# What the task requires
Please copy these lines word for word, starting at the line that contains "You are a GUI" and ending at the line that contains "The image size is (1164, 655).".

# Source data
⁂

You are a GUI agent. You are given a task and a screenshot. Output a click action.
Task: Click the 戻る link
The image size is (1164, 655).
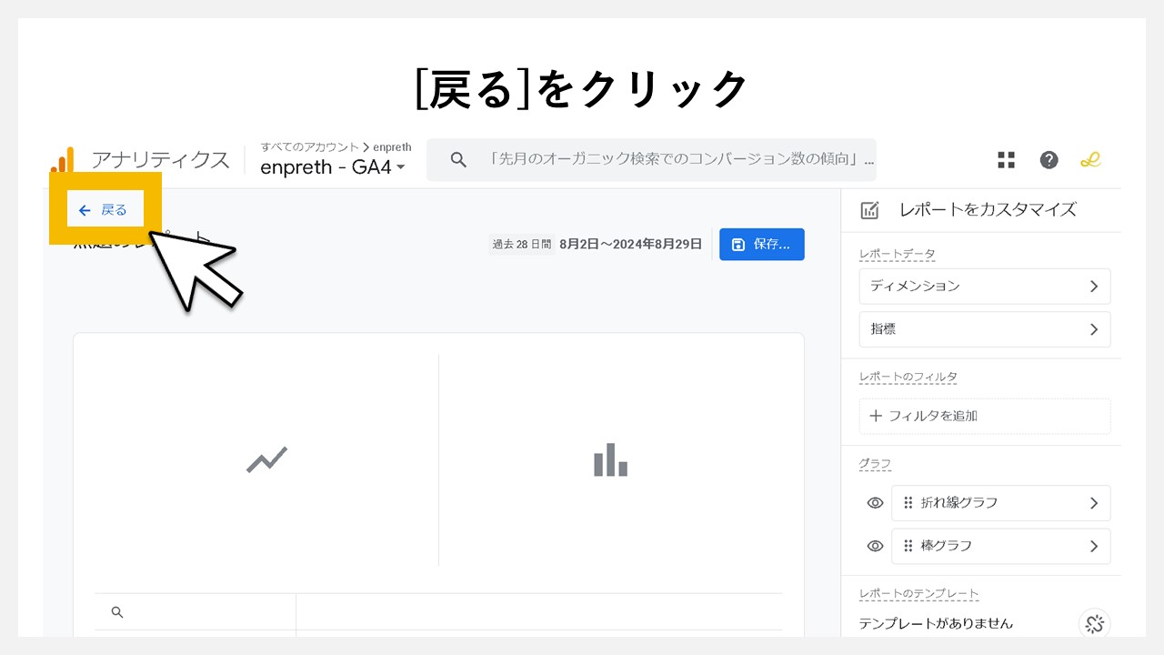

⁂

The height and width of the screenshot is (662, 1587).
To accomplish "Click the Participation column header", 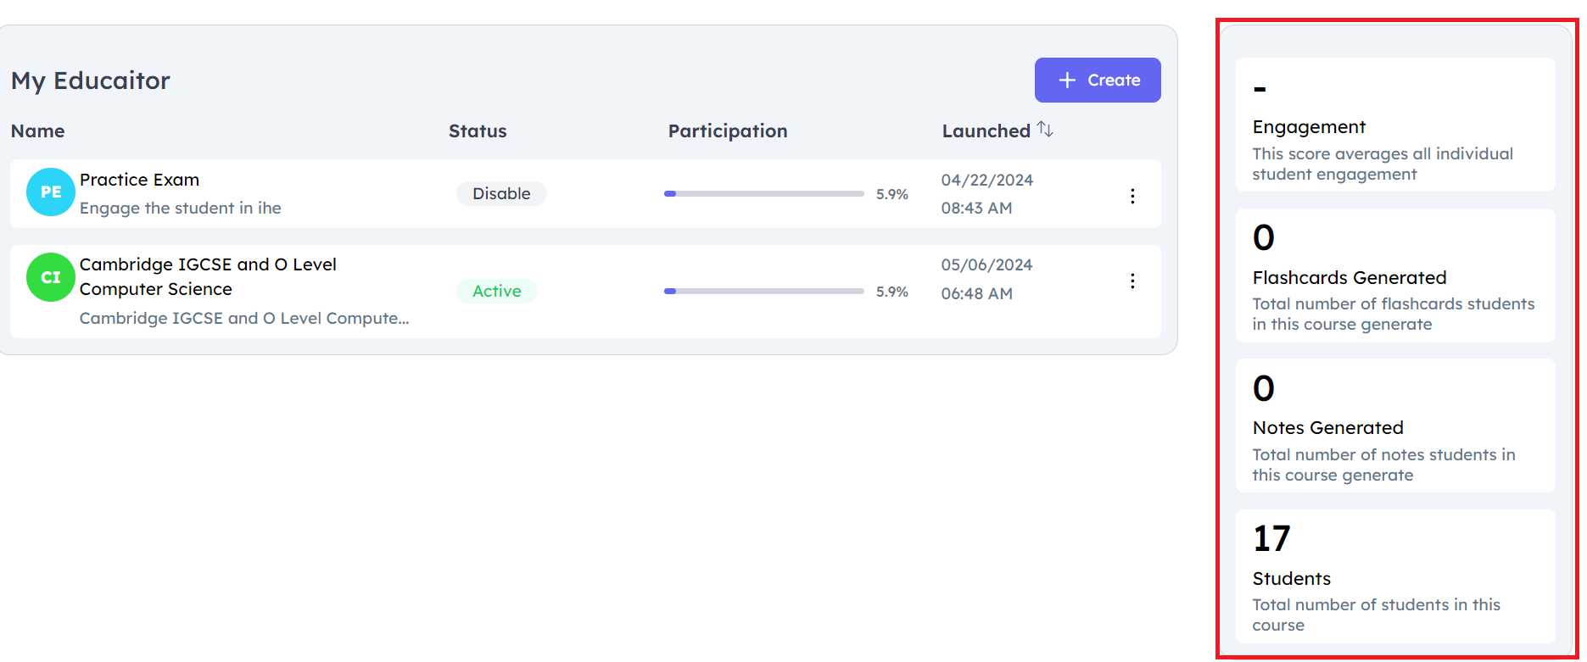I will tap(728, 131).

⁂

# Written solution
You are a GUI agent. You are given a task and a screenshot. Output a click action.
Task: Click the 戻る link
The image size is (1164, 655).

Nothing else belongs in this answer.